The death of the master builder

Atul Gawande expanded a great piece in the New Yorker from 2007 into The Checklist Manifesto, a short, compelling read about how a simple tool can help humans tackle complexity.

Most of the book explores reducing human error in medicine (spoiler: good check­lists prevent mistakes). But Gawande includes a fasci­nating chapter on the construc­tion industry where he writes:

For most of modern histo­ry… the dominant way people put up build­ings was by… hiring Master Builders who designed them, engineered them, and oversaw construc­tion from start to finish, portico to plumb­ing. Master Builders built Notre Dame, St. Peter’s Basil­ica, and the United States Capitol build­ing. But by the middle of the twentieth century the Master Builders were dead and gone. The variety and sophis­ti­ca­tion of advance­ments in every stage of the construc­tion process had overwhelmed the abili­ties of any individual to master them.

The solution?
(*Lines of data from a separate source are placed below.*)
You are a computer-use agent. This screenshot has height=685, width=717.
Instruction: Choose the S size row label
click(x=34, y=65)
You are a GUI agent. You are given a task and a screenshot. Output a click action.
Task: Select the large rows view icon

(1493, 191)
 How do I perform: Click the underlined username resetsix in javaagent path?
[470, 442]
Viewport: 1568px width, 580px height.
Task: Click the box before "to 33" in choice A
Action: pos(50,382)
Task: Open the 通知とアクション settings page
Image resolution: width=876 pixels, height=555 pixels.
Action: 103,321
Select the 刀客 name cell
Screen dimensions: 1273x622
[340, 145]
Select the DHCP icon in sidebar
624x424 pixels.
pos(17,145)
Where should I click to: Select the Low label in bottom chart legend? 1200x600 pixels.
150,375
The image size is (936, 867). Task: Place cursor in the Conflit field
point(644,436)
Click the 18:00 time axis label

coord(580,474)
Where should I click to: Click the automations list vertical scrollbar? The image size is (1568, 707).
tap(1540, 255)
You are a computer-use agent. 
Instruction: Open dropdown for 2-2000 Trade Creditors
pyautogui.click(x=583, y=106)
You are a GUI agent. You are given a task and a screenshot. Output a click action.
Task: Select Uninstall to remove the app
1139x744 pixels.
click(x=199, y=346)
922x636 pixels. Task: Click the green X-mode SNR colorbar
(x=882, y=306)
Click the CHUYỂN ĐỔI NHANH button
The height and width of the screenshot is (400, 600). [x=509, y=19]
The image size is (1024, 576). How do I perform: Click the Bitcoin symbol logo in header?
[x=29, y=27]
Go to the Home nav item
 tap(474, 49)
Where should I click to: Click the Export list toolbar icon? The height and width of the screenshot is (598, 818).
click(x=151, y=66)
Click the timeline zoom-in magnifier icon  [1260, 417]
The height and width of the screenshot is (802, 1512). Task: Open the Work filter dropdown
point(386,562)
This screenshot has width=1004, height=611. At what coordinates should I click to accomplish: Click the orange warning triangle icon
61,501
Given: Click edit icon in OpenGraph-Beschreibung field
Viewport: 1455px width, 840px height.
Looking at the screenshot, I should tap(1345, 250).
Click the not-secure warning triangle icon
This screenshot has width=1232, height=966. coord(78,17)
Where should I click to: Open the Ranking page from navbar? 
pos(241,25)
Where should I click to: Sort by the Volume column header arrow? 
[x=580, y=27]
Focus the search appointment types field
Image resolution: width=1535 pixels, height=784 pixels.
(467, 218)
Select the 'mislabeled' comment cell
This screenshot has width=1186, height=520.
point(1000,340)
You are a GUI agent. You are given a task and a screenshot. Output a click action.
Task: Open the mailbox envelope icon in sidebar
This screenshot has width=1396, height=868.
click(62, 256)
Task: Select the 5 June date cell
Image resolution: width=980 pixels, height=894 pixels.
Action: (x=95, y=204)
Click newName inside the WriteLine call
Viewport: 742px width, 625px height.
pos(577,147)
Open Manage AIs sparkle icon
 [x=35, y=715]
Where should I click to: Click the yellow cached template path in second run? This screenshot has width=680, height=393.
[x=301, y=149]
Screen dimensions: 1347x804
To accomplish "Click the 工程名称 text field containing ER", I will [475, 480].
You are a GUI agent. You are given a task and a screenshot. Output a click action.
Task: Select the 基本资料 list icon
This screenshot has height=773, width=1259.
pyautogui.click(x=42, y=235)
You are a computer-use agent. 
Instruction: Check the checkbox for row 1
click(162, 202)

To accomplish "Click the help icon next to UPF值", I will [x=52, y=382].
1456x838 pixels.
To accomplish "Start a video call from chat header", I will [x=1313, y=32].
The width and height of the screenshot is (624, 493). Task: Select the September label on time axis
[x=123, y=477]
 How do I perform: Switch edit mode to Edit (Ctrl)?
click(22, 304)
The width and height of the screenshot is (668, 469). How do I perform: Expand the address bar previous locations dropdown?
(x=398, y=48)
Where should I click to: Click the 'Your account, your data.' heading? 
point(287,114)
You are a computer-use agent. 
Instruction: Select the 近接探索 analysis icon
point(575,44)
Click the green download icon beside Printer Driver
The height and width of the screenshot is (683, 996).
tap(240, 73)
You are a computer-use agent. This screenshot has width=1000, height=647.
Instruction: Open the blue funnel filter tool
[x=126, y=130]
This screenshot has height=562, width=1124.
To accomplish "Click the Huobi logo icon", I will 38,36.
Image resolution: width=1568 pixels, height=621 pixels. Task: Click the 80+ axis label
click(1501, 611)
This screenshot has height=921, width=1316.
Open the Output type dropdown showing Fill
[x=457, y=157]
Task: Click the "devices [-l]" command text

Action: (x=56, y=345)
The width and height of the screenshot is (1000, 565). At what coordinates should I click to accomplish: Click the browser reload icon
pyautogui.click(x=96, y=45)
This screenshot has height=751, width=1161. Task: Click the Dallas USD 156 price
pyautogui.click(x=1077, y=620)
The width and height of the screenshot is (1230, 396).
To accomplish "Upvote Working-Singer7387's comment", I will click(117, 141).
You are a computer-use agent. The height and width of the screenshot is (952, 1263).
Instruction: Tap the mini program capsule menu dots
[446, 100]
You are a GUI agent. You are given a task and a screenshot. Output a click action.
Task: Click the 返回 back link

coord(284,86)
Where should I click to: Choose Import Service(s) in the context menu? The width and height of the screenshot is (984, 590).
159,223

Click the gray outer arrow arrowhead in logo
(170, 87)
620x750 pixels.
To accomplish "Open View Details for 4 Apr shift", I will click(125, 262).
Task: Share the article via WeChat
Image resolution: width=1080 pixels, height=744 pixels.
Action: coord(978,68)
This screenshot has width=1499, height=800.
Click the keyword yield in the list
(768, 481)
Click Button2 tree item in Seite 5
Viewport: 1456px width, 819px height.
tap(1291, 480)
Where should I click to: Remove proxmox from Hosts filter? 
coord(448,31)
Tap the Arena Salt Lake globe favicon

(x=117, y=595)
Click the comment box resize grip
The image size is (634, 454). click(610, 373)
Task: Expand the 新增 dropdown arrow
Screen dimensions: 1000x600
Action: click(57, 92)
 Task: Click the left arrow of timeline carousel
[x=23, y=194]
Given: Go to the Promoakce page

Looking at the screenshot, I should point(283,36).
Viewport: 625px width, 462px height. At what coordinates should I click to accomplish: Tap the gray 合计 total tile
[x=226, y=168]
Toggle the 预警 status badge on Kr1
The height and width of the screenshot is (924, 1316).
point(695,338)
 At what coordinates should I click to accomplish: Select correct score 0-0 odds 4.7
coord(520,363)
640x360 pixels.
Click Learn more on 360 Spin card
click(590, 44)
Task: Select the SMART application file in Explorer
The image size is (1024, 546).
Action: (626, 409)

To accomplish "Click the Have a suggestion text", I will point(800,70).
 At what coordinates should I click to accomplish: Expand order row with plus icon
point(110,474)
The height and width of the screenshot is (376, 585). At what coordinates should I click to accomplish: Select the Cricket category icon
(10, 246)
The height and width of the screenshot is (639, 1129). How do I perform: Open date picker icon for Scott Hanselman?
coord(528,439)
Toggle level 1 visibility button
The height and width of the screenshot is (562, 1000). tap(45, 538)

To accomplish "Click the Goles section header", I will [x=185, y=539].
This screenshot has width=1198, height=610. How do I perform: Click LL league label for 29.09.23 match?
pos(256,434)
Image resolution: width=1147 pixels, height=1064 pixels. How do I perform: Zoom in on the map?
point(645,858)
A combi­na­tion of delega­tion, commu­ni­ca­tion, and checklists.

I see many paral­lels to the computing indus­try. Thirty years ago, Steve Wozniak designed and built a complete computer by hand, the now-legendary Apple I. Today, I carry a computer many orders of magni­tude more complex than the Apple I in my pocket: the iPhone. There’s no one person who can under­stand every single compo­nent of the iPhone and how they work together, let alone assemble one from scratch.

Our solution in both hardware and software is abstrac­tion. Different special­ists and compa­nies handle different compo­nents, and agree on inter­faces between those compo­nents, much like the plumbers and electri­cians and HVAC special­ists collab­o­rate on a skyscraper.

In software, abstrac­tions have evolved at the same speed as the under­lying complex­ity, so that appli­ca­tions like the webserver Nginx and the game Minecraft can still be largely written by one person. The tools just keep improving.

The Apple iPhone SDK is a great example of an excep­tional tool: for (almost) no cost, Apple offers devel­opers a complete coding environ­ment, UI compo­nents to make beautiful inter­faces, a distri­b­u­tion channel, and payment process­ing. It’s never been easier for a team of one or two people to make great software that reaches a large audience.

Moreover, program­mers have created many varieties of automated check­lists to fight against increased complex­ity, from unit tests to full functional tests that click on buttons within an app.

Without such tools the age of the programmer “master builder” would have ended long ago. I’m curious if we’ll ever reach a point where one or two people can no longer create meaning­fully useful applications.

The Checklist Manifesto can be found at Amazon and elsewhere.